Vielleicht nicht wirklich die genialste Idee. Denn wo bleibt da die ganze Vorgeschichte – Oeser, Goethe, Tischbein? Das soll wohl dann als eine Art Appendix auch gezeigt werden. Es hätte eigentlich in der ersten Schau mit unterkommen sollen, die die HGB “Herz, Reiz und Gefühl” nennt und damit einen Brief des Leipziger Jura- und Zeichenstudenten Goethe an seinen Zeichenlehrer Oeser zitiert. Aber in dieser Ausstellung sollen eher die modernen Kunstrichtungen von Installation, Medienkunst und Konzeptkunst bis zu Installation und Foto, wie sie in den letzten 20 Jahren an der HGB heimisch wurden, Herz und Gefühl der Leipziger erreichen. Ein Widerspruch? Oder nur ein Eingeständnis, dass sie es bisher nicht geschafft haben?

Überhaupt scheint über dem ganzen Jubiläumsjahr so ein Zweifel zu schweben, dass das, was an der HGB vermittelt wird, den Leipzigern in irgendeiner Art wichtig ist. Außer eben Malerei und Zeichnerei und Buchkunst, auf die sie so stolz sind.Die dritte gemeinsame Ausstellung von HGB und Bildermuseum könnte freilich für eine Menge Aufmerksamkeit sorgen. Auch dazu hat Hans-Werner Schmidt in den großen Fundus des Museums geschaut. Gefunden hat er: drei Leipziger Künstler (zwei davon als direkte Absolventen der Hochschule, die damals noch Königliche Kunstakademie hieß), die es 1914 aus dem Atelier direkt in den Morast des 1. Weltkrieges verschlug. Eine Zahl dazu ist deutlich genug: Von 250 Akademieschülern meldeten sich im Kriegstaumel 1914 gleich 134 freiwillig an die Front. “Und die meisten wurden sofort in der Materialschlacht von Ypern eingesetzt”, sagt Schmidt. Und verheizt.

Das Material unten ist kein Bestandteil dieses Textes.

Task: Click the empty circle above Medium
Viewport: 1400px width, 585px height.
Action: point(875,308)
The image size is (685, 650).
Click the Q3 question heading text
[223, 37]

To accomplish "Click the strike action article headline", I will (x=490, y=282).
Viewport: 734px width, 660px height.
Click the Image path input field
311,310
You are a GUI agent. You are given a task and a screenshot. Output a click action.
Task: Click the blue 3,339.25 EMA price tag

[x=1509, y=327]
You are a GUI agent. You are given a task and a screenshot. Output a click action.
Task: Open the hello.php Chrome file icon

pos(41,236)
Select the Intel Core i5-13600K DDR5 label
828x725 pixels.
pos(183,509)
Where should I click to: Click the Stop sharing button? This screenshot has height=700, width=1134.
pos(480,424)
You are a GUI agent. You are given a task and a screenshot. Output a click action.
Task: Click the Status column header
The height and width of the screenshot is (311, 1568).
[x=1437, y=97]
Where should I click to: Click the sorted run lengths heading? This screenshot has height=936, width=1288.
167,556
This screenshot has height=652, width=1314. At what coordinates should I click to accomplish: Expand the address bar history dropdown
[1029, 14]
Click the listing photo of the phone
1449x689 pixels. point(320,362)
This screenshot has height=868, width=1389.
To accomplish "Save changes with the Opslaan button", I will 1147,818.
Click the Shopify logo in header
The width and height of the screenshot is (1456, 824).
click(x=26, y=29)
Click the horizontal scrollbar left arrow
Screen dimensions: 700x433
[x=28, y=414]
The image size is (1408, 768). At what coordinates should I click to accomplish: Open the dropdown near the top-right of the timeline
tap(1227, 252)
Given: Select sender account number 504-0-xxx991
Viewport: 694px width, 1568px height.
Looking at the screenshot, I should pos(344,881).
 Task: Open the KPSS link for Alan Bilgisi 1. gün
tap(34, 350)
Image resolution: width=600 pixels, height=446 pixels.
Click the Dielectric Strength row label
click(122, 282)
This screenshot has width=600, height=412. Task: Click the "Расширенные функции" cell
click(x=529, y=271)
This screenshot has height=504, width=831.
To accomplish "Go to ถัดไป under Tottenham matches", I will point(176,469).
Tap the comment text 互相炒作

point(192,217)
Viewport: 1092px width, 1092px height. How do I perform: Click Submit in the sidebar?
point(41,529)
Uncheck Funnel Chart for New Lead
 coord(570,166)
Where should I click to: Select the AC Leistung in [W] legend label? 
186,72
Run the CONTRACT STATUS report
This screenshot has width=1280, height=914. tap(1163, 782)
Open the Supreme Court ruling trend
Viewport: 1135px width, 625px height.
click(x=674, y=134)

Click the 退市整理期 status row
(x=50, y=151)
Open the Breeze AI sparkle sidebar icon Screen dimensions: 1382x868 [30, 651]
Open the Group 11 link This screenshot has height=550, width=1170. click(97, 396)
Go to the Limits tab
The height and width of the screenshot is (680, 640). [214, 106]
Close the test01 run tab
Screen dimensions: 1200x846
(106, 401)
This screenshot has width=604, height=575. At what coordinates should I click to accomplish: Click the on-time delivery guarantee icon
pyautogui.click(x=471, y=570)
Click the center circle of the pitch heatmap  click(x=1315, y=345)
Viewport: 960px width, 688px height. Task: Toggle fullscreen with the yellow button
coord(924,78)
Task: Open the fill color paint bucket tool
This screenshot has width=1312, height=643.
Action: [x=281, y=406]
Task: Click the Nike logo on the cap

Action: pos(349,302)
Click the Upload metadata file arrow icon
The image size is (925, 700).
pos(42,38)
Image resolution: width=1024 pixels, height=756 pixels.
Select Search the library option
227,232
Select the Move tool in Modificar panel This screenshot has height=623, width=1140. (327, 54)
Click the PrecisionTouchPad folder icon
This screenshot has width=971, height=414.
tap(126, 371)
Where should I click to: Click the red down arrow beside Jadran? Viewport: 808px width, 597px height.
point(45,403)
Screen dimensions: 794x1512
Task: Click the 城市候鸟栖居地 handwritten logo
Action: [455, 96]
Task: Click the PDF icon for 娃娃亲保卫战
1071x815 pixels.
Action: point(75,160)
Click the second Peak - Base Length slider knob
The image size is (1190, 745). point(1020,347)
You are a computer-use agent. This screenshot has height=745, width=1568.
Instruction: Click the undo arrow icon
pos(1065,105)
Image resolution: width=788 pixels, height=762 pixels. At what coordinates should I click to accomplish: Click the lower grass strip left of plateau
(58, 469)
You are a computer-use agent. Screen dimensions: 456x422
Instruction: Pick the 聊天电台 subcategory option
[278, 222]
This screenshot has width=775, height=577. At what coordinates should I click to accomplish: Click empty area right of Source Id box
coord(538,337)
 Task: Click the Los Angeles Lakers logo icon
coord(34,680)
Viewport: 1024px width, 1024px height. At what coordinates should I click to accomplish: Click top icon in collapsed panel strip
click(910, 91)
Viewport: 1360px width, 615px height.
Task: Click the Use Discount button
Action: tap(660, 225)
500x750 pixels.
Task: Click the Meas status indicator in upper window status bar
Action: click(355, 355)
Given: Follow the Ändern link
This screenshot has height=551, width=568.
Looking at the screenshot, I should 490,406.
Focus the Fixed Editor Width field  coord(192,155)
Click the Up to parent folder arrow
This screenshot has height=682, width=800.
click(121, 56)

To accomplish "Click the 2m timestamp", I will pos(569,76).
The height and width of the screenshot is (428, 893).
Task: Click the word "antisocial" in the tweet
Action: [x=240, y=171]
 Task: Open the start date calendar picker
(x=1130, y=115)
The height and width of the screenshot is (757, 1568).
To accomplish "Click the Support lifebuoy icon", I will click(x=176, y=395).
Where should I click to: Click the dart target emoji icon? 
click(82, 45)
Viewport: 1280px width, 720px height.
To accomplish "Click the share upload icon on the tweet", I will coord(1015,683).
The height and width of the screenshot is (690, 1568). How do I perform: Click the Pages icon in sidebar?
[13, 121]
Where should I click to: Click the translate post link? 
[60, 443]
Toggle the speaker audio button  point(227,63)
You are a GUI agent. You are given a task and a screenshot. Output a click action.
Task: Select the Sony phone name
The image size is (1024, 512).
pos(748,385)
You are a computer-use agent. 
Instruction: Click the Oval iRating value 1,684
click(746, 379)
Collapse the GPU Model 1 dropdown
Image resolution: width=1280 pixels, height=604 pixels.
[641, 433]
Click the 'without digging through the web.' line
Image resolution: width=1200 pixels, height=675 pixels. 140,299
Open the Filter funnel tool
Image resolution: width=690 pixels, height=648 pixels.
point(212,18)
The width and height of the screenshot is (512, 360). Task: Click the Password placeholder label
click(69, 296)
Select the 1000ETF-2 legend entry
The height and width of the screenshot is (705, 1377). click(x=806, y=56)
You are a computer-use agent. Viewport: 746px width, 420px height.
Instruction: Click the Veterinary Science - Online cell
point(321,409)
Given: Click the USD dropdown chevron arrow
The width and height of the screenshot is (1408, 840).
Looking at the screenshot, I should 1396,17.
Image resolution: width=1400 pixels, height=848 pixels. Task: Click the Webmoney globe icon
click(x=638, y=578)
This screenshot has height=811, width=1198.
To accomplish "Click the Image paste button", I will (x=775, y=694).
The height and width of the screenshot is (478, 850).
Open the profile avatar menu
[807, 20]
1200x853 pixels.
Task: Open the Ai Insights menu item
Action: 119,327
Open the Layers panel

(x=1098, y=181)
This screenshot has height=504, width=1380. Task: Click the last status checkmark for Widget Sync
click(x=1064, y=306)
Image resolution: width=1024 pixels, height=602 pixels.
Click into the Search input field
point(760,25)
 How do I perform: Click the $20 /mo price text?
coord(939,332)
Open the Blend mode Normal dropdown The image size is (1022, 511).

Künstlerisch erzählen von dieser erlebten Katastrophe konnten natürlich nur jene, die überlebt haben. Dazu gehören Hans Alexander Müller und der später von den Nationalsozialisten ermordete Alfred Frank. Sie werden mit ihren Bildern aus dem Morast des Krieges genauso zu sehen sein wie der junge Max Beckmann, der freilich nicht an der Akademie studierte. Diese Schau wird also auch den 100. Jahrestag des Ausbruchs des 1. Weltkriegs würdigen – mit beklemmenden und verstörenden Bildern von dreien, die diesen Krieg direkt im Schlamm der Schützengräben oder – wie Beckmann im Lazarett erlebten.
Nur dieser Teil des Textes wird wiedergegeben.